Return verbatim the portion of the material below that starts at the line containing "Jetzt spenden (144, 1279)" and ends at its last line.
>>>
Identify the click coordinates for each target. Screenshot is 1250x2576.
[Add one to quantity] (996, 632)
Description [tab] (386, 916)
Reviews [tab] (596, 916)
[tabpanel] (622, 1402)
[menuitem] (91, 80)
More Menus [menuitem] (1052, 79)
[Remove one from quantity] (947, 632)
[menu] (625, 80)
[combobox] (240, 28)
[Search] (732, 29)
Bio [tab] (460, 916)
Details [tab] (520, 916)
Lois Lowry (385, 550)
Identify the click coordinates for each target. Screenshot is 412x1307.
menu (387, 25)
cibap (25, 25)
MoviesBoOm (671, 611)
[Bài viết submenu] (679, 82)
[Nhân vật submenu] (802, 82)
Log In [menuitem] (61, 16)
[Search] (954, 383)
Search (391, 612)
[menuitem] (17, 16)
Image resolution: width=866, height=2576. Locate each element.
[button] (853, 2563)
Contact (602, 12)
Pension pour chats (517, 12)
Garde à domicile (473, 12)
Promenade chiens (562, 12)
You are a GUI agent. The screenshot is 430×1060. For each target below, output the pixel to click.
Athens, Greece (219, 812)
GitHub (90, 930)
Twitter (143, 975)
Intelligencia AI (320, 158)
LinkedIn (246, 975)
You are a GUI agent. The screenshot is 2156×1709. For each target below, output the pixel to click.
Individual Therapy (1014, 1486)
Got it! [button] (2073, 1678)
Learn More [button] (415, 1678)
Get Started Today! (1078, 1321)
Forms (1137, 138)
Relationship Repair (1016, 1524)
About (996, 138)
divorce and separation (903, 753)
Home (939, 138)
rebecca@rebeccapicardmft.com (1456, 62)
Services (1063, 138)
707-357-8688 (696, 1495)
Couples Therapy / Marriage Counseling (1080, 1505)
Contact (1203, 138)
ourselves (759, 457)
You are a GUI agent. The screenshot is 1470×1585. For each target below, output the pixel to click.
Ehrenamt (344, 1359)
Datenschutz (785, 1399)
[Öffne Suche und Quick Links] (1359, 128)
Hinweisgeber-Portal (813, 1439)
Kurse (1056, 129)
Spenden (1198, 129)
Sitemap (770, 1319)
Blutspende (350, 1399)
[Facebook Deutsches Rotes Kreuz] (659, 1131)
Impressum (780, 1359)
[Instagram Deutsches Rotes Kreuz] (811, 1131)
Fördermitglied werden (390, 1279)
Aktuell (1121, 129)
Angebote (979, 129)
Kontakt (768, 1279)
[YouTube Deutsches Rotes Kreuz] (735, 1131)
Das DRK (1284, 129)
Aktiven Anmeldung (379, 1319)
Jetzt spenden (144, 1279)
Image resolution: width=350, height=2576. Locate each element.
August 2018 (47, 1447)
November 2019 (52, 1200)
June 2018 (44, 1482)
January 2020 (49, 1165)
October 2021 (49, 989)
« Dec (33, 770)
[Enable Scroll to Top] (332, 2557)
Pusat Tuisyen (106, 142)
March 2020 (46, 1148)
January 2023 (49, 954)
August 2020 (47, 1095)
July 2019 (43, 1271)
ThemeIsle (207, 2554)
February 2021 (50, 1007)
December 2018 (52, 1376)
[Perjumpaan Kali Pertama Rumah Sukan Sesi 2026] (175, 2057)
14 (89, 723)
<<<
§ **RESULT OF THIS TASK**:
Jetzt spenden (144, 1279)
Image resolution: width=350, height=2576. Locate each element.
August 2018 (47, 1447)
November 2019 (52, 1200)
June 2018 (44, 1482)
January 2020 (49, 1165)
October 2021 (49, 989)
« Dec (33, 770)
[Enable Scroll to Top] (332, 2557)
Pusat Tuisyen (106, 142)
March 2020 (46, 1148)
January 2023 (49, 954)
August 2020 (47, 1095)
July 2019 (43, 1271)
ThemeIsle (207, 2554)
February 2021 (50, 1007)
December 2018 (52, 1376)
[Perjumpaan Kali Pertama Rumah Sukan Sesi 2026] (175, 2057)
14 (89, 723)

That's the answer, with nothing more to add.